START WORKING DATA
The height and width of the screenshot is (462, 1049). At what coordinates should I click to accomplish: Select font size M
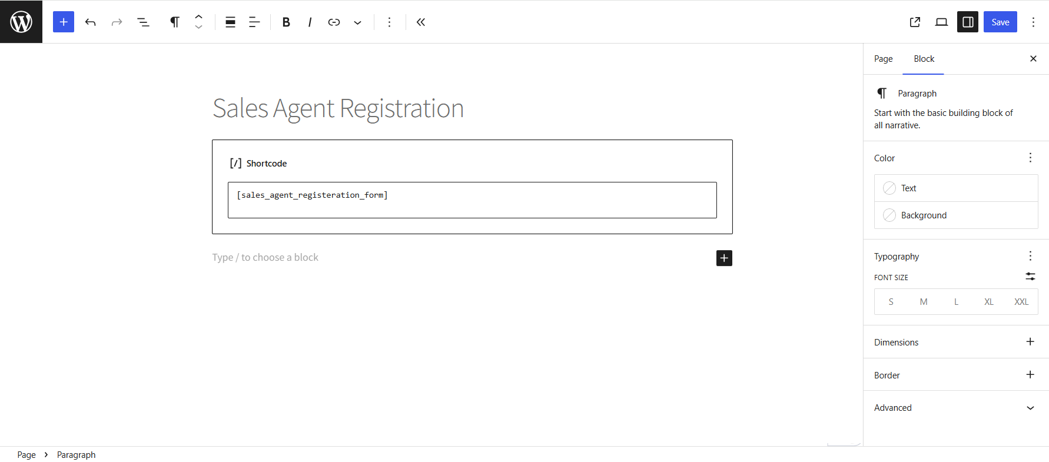click(924, 302)
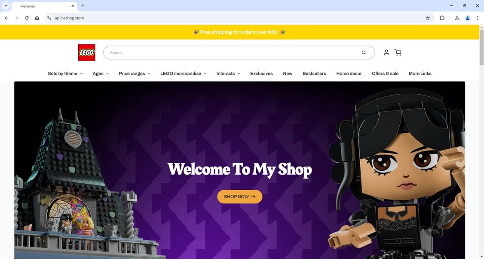Open the user account icon
The height and width of the screenshot is (259, 484).
(x=386, y=52)
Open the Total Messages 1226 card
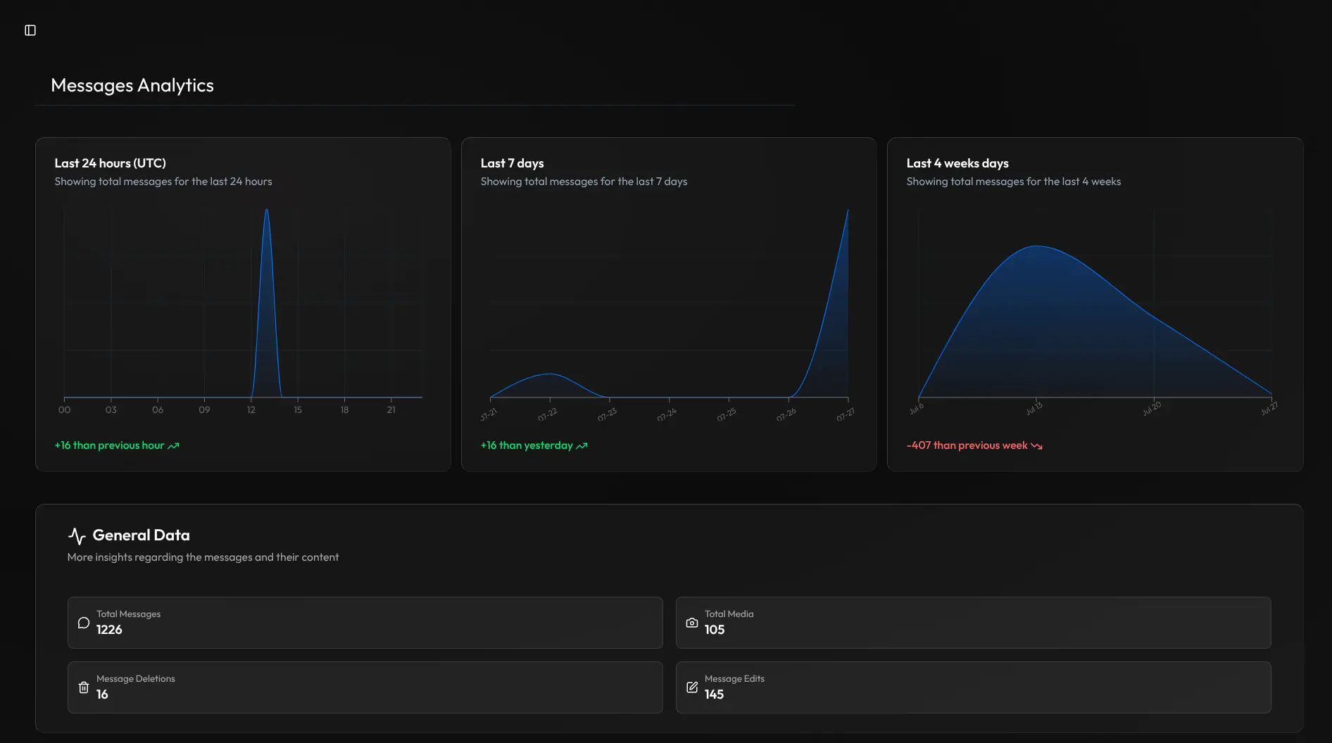The height and width of the screenshot is (743, 1332). point(365,623)
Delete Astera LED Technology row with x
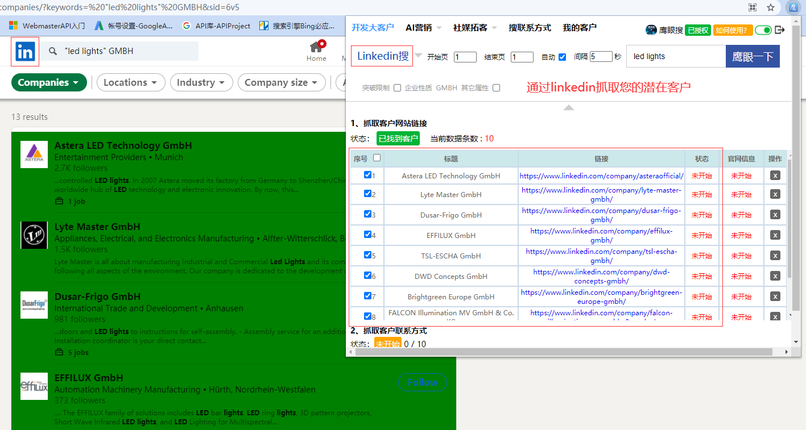This screenshot has width=806, height=430. click(x=775, y=176)
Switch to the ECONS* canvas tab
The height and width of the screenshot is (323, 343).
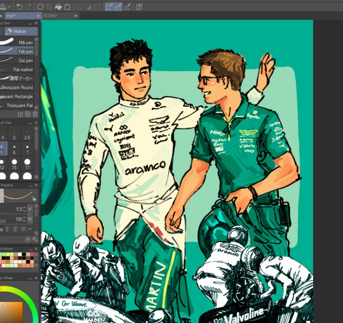point(50,16)
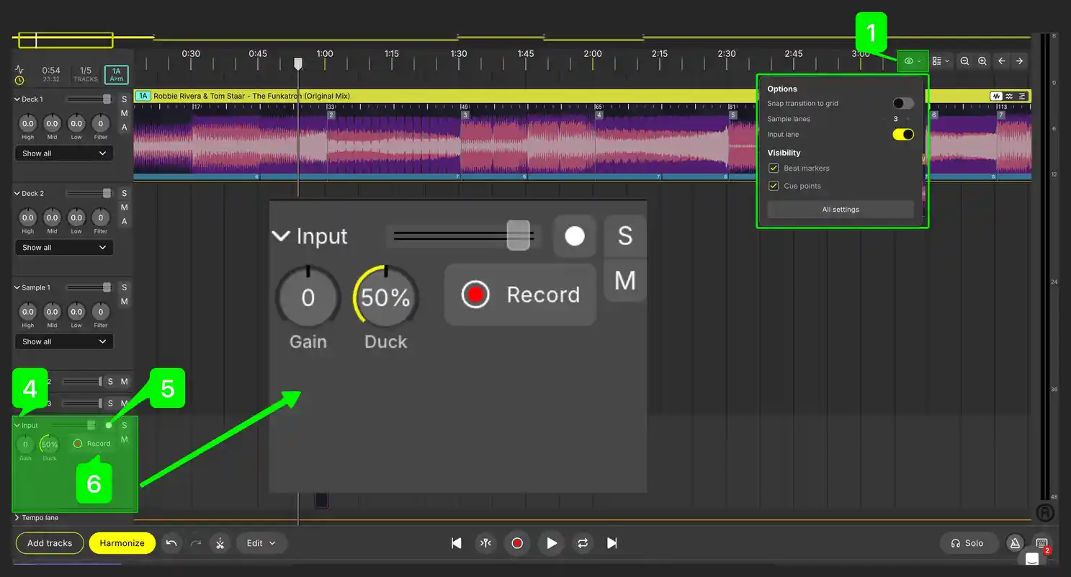This screenshot has width=1071, height=577.
Task: Click the zoom out magnifier icon
Action: click(x=964, y=62)
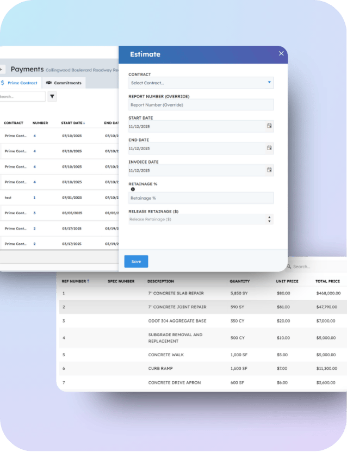Switch to the Commitments tab
The image size is (347, 452).
pos(64,83)
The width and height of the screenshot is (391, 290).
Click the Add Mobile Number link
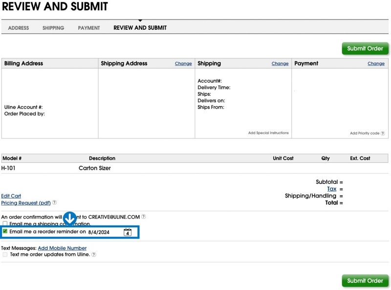[x=62, y=248]
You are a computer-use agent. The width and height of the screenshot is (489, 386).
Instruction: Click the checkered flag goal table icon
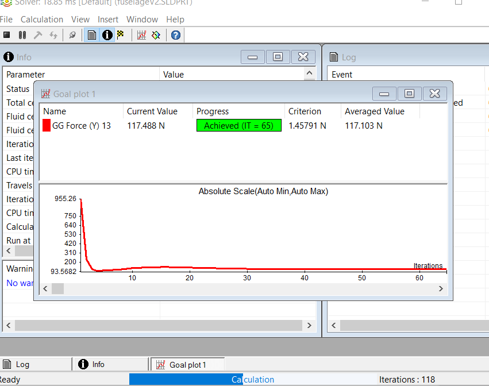pyautogui.click(x=120, y=35)
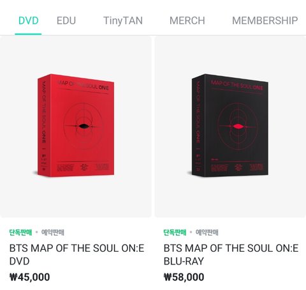Open the MEMBERSHIP tab
The width and height of the screenshot is (306, 290).
coord(265,20)
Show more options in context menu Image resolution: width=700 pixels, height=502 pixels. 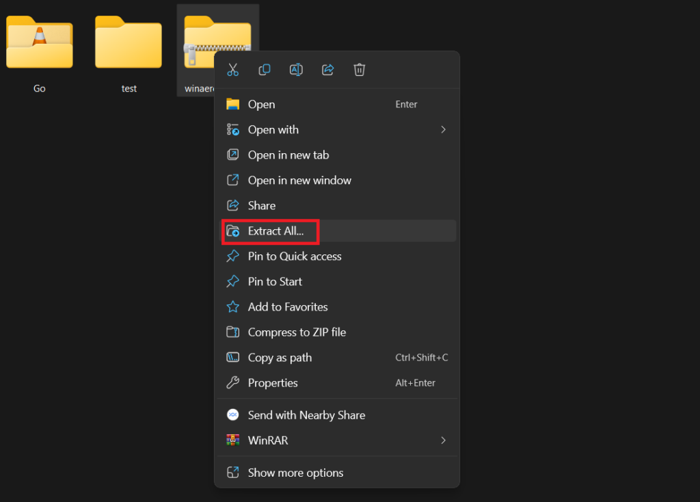coord(295,473)
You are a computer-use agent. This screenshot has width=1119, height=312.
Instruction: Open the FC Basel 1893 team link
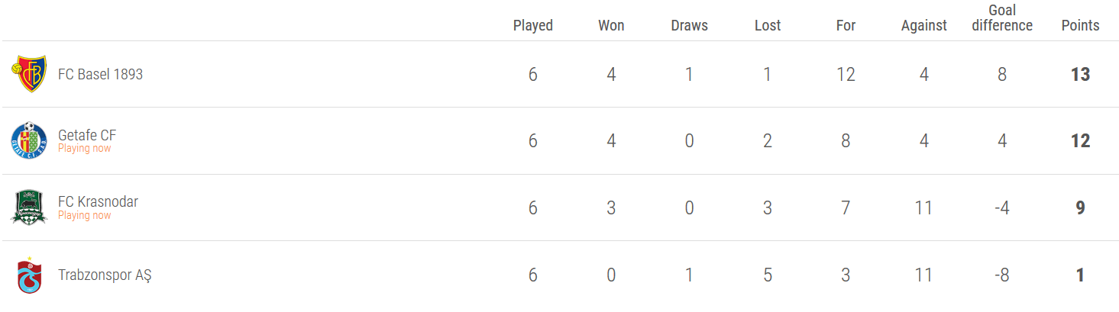pos(100,75)
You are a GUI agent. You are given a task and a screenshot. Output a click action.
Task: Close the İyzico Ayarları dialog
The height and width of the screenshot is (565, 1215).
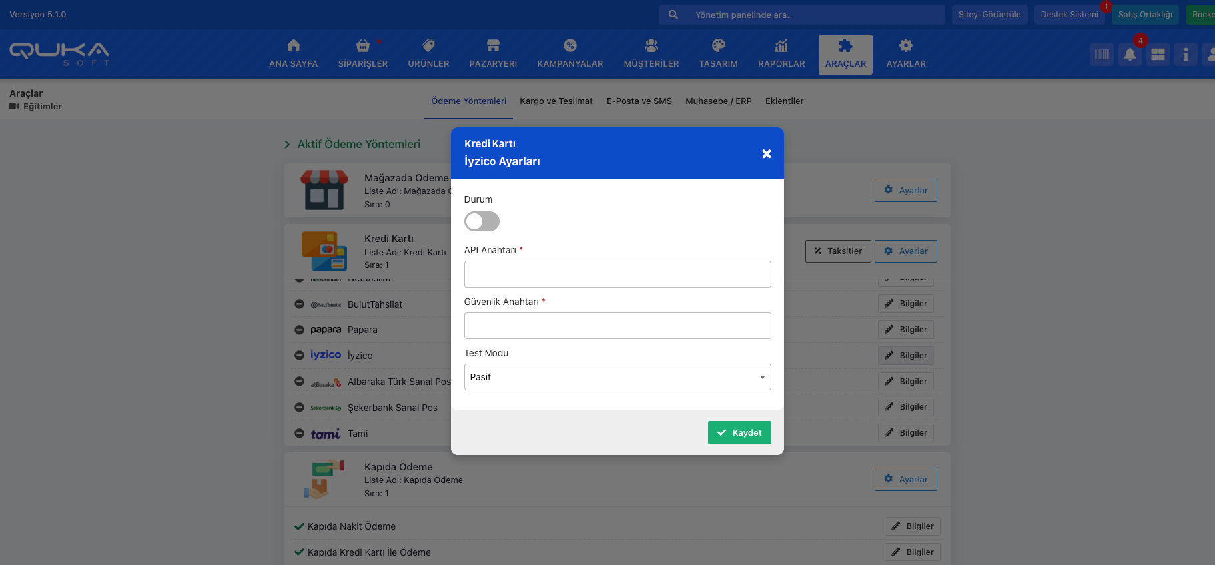tap(766, 154)
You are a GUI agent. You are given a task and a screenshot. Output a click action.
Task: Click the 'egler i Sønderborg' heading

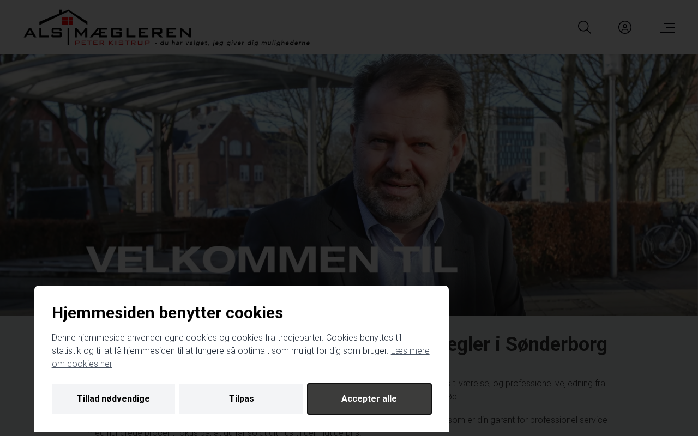click(528, 344)
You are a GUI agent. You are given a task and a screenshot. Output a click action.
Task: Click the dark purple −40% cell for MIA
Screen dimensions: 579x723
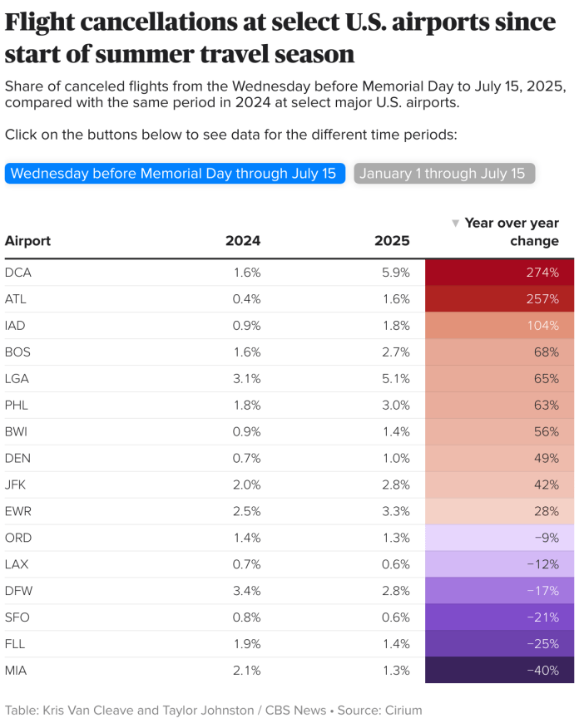[499, 671]
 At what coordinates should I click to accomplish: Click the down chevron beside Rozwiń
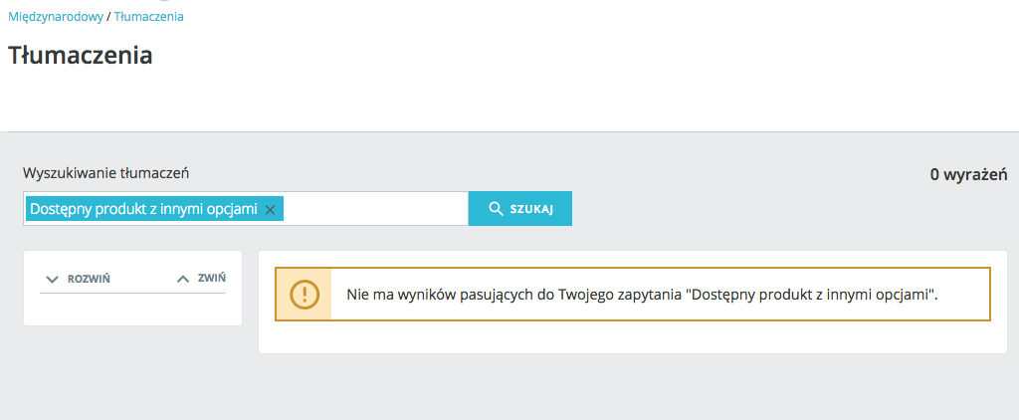click(x=53, y=280)
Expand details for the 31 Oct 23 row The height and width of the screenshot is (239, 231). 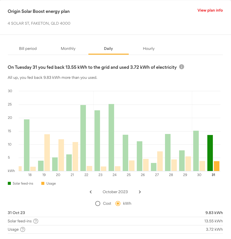click(115, 213)
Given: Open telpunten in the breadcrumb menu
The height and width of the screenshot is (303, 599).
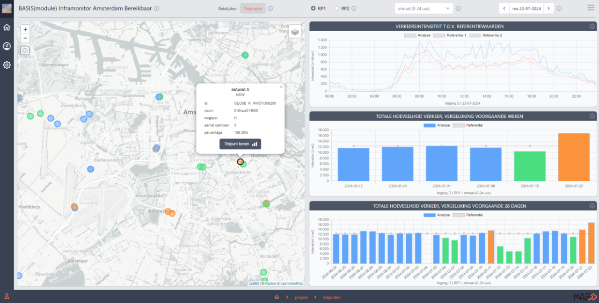Looking at the screenshot, I should tap(331, 297).
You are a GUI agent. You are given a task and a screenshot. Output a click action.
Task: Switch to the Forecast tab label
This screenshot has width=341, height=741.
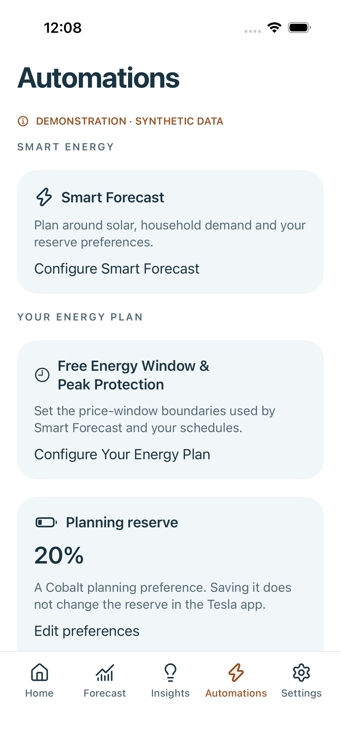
END WORKING DATA
### PROBLEM DESCRIPTION
To complete this exercise, transcribe exactly the lines above from the one that holds "You are a computer-use agent. This" through the one that holds "Task: Close the İyzico Ayarları dialog". Pictures stay out.

### SOLVED EXERCISE
You are a computer-use agent. This screenshot has width=1119, height=312.
Instruction: Open the FC Basel 1893 team link
pos(100,75)
You are a GUI agent. You are given a task and a screenshot. Output a click action.
Task: Close the İyzico Ayarları dialog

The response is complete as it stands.